Recorded data
□ □ □ □ □ □ □
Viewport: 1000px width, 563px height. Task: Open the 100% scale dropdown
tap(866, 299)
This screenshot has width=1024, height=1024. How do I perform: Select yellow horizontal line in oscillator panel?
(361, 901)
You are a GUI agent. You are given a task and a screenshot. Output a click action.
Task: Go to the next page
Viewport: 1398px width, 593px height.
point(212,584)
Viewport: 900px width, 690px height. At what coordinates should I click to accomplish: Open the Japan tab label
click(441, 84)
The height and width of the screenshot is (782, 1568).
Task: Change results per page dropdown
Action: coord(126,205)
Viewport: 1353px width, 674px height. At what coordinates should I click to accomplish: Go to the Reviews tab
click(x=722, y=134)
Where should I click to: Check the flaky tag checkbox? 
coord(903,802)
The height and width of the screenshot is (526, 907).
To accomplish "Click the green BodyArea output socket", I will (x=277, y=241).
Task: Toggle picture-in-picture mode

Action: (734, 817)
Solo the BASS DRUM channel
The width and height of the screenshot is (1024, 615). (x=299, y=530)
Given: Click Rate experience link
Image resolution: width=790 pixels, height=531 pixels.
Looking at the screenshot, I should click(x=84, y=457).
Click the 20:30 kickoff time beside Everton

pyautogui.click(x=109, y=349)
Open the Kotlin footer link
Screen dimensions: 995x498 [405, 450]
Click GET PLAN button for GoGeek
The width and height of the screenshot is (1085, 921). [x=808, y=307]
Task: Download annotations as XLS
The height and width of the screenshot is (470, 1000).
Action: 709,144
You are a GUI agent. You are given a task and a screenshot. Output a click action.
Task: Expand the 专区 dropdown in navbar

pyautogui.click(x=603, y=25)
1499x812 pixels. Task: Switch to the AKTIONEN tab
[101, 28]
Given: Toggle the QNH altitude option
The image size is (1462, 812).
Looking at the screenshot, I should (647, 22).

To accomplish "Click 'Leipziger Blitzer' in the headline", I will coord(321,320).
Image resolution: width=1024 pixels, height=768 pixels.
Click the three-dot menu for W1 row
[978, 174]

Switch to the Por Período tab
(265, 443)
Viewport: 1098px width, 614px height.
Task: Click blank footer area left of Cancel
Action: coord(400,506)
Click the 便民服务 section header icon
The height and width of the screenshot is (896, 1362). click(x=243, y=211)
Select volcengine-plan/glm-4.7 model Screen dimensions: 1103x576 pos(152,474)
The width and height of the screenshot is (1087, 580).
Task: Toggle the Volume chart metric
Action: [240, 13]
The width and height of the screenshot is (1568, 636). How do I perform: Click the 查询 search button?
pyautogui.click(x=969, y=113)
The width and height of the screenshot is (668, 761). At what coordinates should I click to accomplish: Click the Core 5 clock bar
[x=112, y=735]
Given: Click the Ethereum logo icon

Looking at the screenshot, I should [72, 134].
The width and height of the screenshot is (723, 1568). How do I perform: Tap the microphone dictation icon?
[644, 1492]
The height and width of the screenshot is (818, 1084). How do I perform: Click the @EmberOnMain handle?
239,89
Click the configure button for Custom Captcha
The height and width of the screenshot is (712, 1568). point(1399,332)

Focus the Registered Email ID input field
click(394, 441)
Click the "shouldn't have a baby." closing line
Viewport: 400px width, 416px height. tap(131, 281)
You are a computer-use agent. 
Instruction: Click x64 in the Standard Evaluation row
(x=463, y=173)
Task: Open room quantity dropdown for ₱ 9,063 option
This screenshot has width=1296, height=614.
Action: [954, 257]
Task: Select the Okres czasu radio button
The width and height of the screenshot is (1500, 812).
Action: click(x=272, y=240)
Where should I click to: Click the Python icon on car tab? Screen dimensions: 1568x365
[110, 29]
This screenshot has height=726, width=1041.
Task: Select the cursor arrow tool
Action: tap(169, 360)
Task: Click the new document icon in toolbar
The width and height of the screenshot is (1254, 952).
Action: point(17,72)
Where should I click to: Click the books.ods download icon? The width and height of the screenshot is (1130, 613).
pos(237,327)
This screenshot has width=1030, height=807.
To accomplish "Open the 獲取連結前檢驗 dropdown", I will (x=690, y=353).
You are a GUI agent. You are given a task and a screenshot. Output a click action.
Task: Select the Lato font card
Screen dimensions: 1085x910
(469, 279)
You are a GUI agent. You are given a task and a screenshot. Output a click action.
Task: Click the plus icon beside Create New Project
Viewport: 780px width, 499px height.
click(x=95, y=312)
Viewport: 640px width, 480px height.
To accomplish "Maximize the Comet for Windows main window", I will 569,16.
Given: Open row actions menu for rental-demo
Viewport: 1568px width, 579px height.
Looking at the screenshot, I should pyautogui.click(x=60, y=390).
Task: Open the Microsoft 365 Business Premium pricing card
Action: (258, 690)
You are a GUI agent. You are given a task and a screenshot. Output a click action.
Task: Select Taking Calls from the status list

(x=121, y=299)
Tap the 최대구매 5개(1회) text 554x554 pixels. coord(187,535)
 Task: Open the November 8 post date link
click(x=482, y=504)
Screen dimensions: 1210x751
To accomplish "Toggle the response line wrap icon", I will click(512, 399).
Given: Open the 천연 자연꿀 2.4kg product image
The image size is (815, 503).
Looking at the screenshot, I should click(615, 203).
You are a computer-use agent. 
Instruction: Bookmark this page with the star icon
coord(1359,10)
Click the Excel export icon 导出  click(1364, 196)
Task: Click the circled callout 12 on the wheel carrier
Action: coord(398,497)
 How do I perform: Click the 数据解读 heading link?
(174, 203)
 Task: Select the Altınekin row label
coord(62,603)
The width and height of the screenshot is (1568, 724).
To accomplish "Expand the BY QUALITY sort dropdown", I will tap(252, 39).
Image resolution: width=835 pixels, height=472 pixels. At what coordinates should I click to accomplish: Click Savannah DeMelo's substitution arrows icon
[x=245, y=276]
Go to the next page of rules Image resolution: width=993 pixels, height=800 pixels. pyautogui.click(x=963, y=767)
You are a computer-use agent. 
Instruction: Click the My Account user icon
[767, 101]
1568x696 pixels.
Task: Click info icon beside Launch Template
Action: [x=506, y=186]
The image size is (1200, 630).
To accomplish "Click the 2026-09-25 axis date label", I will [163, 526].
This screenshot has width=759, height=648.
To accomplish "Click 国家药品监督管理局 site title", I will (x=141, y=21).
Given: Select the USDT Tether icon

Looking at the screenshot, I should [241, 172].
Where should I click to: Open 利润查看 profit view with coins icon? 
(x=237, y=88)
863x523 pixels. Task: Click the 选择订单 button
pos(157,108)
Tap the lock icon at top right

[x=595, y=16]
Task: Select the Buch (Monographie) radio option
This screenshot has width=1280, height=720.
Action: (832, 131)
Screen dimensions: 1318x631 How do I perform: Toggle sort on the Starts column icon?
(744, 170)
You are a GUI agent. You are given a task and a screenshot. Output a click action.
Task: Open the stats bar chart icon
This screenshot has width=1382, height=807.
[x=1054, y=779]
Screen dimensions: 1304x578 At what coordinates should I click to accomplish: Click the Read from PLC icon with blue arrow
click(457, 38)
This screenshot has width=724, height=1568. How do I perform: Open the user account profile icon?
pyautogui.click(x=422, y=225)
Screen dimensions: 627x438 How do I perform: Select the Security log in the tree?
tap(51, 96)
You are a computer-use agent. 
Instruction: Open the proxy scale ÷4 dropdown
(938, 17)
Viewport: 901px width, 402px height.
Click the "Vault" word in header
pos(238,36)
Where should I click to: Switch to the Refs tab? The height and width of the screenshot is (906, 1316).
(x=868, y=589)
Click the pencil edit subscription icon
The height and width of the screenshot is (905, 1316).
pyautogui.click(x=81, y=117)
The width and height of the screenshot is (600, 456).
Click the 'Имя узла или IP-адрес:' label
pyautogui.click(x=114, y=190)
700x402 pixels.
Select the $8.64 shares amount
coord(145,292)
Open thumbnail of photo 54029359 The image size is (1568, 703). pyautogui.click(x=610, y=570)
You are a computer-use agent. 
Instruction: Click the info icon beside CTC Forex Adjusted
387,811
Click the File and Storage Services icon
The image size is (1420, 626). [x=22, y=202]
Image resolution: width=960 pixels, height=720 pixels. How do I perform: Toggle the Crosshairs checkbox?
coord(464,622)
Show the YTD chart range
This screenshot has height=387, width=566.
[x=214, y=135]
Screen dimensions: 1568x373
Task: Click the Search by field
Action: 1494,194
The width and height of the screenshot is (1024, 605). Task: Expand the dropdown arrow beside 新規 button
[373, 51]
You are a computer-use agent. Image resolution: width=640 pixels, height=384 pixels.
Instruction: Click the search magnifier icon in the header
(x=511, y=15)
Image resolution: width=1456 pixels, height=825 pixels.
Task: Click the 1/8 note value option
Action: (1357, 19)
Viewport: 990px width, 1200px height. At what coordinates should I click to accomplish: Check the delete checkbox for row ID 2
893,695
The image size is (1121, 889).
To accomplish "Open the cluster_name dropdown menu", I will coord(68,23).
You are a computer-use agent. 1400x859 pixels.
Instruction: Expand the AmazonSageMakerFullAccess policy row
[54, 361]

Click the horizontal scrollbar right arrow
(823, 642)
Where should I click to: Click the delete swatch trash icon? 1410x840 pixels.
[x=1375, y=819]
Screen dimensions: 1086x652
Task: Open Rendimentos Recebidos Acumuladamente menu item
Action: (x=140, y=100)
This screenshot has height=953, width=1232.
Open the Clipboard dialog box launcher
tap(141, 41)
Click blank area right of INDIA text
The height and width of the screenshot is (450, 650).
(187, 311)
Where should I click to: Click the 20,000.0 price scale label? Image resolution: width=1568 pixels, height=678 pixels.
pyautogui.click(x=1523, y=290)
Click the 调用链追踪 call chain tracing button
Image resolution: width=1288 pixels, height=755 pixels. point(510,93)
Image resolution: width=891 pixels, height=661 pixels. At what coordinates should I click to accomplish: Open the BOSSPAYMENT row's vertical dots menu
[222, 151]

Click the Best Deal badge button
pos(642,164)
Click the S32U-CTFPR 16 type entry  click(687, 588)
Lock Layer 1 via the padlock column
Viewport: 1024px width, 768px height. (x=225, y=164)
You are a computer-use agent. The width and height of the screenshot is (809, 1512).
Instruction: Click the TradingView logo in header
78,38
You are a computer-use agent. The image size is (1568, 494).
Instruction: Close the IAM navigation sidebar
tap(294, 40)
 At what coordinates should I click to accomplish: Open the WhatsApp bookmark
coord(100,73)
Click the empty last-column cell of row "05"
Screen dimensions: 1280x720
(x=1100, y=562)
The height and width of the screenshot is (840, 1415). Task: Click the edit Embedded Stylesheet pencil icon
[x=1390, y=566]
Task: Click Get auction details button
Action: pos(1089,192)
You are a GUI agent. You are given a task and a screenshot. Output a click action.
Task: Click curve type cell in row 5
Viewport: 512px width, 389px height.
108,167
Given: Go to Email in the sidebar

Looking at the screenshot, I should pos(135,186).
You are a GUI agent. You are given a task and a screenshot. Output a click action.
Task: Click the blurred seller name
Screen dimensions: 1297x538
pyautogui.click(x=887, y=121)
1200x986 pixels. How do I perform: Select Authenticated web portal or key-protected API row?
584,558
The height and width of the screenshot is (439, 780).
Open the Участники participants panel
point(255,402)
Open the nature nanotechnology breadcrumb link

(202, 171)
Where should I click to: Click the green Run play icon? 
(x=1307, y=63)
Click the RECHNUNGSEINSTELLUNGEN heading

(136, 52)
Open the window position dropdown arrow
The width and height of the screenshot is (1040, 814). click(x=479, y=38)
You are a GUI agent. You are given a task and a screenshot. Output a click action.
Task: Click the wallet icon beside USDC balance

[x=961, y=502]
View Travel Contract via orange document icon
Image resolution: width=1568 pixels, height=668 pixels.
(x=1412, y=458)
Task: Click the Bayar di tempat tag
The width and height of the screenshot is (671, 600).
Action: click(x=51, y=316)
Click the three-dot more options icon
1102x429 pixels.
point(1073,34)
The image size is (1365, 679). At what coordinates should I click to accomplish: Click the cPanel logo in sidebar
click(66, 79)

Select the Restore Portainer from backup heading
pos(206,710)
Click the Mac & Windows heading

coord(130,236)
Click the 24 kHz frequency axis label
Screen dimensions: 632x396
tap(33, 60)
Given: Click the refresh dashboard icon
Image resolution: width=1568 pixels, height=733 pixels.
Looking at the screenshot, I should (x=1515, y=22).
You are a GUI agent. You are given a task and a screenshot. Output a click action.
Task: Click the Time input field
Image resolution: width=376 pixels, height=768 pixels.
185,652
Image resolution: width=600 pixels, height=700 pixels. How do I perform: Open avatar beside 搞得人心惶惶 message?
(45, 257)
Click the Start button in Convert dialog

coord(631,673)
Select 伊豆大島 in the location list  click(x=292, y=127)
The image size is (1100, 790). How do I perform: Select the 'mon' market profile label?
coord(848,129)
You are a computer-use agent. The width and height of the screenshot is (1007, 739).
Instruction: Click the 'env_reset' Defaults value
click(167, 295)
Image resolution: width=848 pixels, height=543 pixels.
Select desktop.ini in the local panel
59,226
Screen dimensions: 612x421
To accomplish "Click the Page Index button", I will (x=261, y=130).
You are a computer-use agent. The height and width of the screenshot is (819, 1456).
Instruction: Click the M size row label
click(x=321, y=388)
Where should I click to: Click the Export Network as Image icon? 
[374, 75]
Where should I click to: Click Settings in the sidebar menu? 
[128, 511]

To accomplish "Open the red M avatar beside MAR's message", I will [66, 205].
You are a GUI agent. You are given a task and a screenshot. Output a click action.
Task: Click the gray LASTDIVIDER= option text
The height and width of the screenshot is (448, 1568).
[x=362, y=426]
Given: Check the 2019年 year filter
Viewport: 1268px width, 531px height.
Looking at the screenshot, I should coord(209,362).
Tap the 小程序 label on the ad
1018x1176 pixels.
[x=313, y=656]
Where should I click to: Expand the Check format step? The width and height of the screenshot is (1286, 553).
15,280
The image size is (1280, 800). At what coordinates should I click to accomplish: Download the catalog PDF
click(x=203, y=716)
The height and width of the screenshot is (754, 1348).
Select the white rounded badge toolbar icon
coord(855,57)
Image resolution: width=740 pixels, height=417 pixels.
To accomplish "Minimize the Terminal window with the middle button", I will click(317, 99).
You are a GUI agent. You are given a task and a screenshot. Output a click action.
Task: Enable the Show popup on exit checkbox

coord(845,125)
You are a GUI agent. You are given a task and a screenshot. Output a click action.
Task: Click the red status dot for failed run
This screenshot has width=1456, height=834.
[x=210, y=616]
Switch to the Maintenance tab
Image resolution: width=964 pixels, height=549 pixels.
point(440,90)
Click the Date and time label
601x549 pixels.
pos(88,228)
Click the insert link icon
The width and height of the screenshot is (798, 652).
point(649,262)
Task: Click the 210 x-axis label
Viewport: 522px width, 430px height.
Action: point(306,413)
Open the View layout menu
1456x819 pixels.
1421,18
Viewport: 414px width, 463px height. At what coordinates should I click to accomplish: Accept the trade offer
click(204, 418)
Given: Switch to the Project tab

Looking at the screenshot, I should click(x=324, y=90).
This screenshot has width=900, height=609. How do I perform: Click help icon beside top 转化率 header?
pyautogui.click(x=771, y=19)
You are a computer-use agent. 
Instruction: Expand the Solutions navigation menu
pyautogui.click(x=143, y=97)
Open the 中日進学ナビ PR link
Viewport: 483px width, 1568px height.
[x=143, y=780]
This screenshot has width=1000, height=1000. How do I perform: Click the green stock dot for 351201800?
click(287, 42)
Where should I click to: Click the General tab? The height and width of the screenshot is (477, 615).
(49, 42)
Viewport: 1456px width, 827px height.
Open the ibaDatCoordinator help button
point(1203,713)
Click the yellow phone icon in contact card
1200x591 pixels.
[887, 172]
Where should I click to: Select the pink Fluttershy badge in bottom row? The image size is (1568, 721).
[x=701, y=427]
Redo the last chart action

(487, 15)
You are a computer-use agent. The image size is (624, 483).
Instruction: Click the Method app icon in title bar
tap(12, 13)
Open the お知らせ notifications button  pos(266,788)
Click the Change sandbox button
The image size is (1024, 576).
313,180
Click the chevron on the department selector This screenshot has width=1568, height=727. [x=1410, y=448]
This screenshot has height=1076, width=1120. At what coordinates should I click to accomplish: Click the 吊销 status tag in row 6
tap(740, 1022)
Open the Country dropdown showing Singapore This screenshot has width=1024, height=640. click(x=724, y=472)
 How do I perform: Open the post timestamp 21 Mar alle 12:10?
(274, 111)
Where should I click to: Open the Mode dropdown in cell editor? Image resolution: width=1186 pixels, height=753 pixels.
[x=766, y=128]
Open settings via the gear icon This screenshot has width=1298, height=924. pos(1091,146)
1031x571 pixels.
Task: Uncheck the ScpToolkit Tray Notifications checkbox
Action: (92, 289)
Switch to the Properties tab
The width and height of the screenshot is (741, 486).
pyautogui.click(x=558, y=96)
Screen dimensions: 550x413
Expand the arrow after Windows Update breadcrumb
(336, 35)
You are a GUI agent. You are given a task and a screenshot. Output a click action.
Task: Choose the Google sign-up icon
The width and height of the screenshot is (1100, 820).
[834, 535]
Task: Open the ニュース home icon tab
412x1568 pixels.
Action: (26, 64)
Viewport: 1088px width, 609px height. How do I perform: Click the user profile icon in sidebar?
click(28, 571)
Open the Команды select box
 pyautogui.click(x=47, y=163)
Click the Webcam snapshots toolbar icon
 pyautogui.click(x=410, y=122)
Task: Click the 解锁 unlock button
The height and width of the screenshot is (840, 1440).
□ □ □ □ □ □ □
Exercise brief :: Please copy, word for word, every line from the first line of the records through the line containing "The height and width of the screenshot is (526, 907).", with both of those lines included and nothing else.

Exercise result ::
Viewport: 1000px width, 563px height. Task: Open the 100% scale dropdown
tap(866, 299)
This screenshot has width=1024, height=1024. How do I perform: Select yellow horizontal line in oscillator panel?
(361, 901)
You are a GUI agent. You are given a task and a screenshot. Output a click action.
Task: Go to the next page
Viewport: 1398px width, 593px height.
point(212,584)
Viewport: 900px width, 690px height. At what coordinates should I click to accomplish: Open the Japan tab label
click(441, 84)
The height and width of the screenshot is (782, 1568).
Task: Change results per page dropdown
Action: coord(126,205)
Viewport: 1353px width, 674px height. At what coordinates should I click to accomplish: Go to the Reviews tab
click(x=722, y=134)
Where should I click to: Check the flaky tag checkbox? 
coord(903,802)
The height and width of the screenshot is (526, 907).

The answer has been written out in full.